When treated with a novel protein function inhibitor called ESI1, mice that mimic the symptoms of multiple sclerosis (MS) and lab-prepared human brain cells both demonstrated the ability to regenerate vital myelin coatings that protect healthy axon function.
This breakthrough, published , in Cell, appears to overcome difficulties that have long frustrated previous attempts to reverse a form of nerve damage that robs people with MS of motor control and gradually blunts cognitive functions for many people as they age.
Analysis of stored autopsy tissues revealed that OLs within MS lesions lacked an activating histone mark called H3K27ac while expressing high levels of two other repressive histone marks H3K27me3 and H3K9me3 associated with silencing gene activity.
The research team scoured a library of hundreds of small molecules known to target enzymes that could modify gene expression and influence the silenced OLs. The team determined that the compound ESI1 (epigenetic-silencing-inhibitor-1) was nearly five times more powerful than any other compounds they considered.

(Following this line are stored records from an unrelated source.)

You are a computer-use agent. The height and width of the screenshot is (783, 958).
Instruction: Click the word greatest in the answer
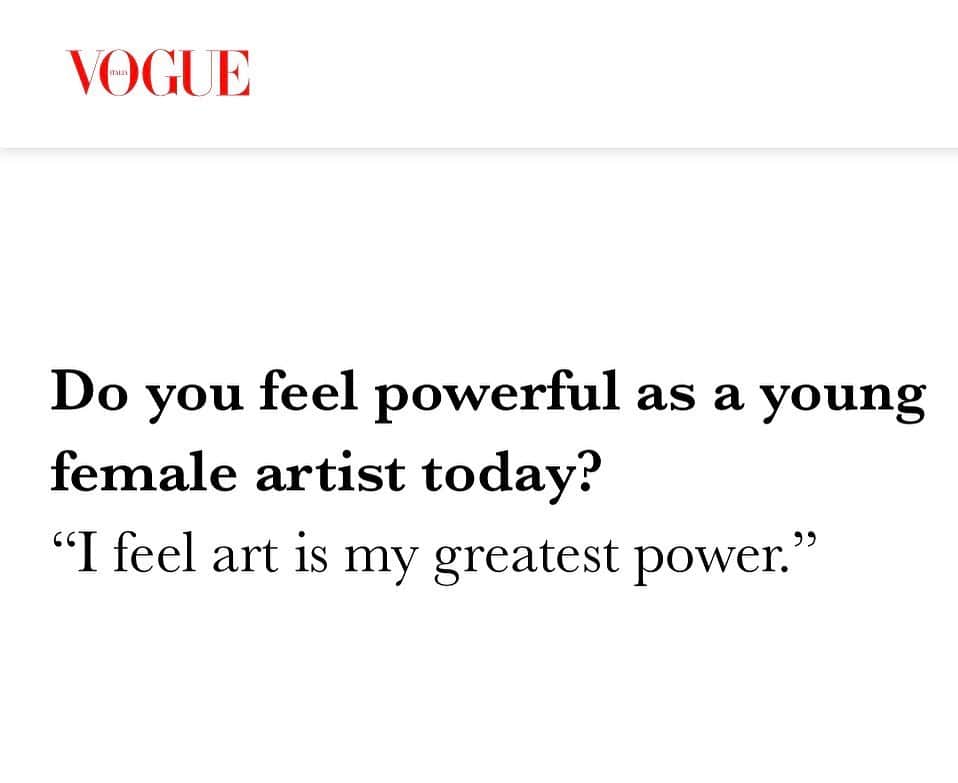[x=526, y=558]
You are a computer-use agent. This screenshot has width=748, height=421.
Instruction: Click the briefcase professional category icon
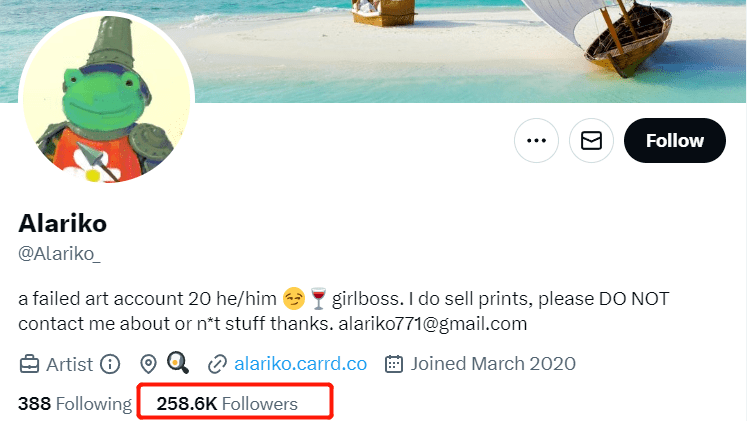click(30, 363)
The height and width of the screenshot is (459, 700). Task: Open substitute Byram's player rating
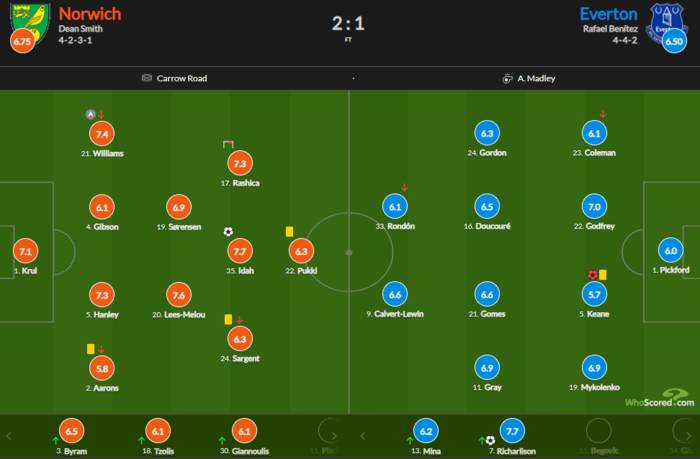pyautogui.click(x=71, y=431)
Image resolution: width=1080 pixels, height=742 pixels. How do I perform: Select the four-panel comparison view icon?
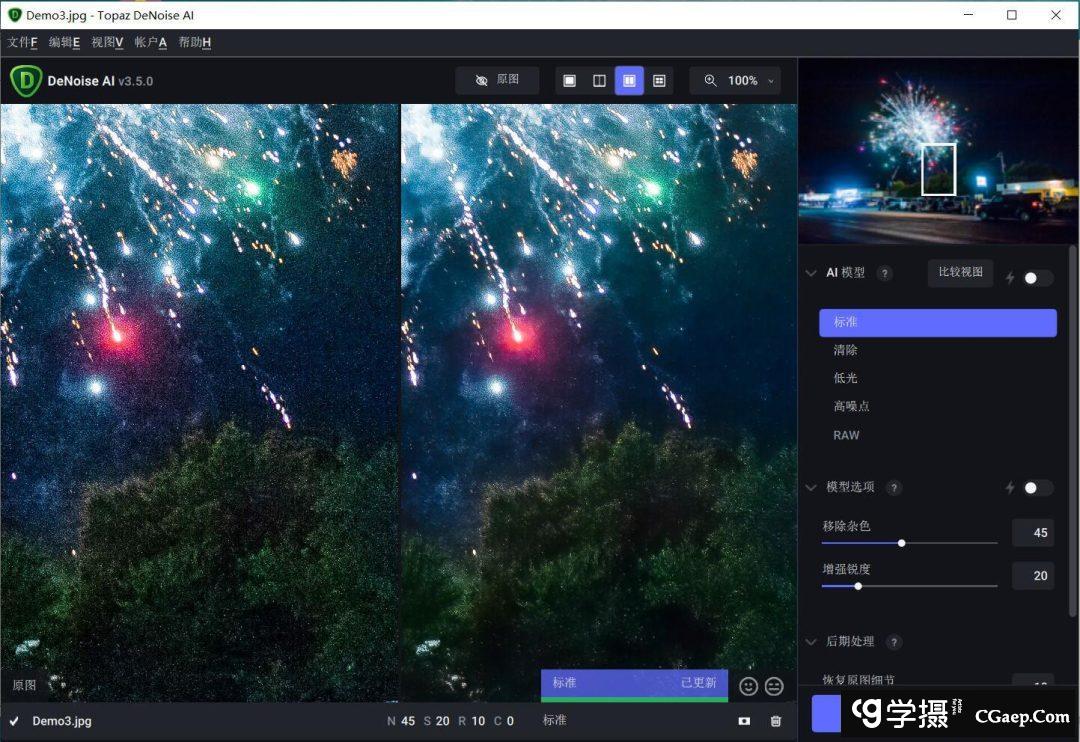(659, 81)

Then, the team tested the treatment on lab-grown human brain cells. The team used a type of brain organoid, myelin organoids, that is far more simplified than a full brain but still produces complex myelinating cells. When the organoids were exposed to ESI1, the treatment extended the myelin sheath of myelinating cells, the study reports.
“This study is a beginning,” Lu says. “Prior to finding ESI1, most scientists believed that remyelination failure in MS was due to the stalled development of precursors. Now we show a proof of concept that reversing the silencing activity in OLs present in the damaged brain can enable myelin regeneration.”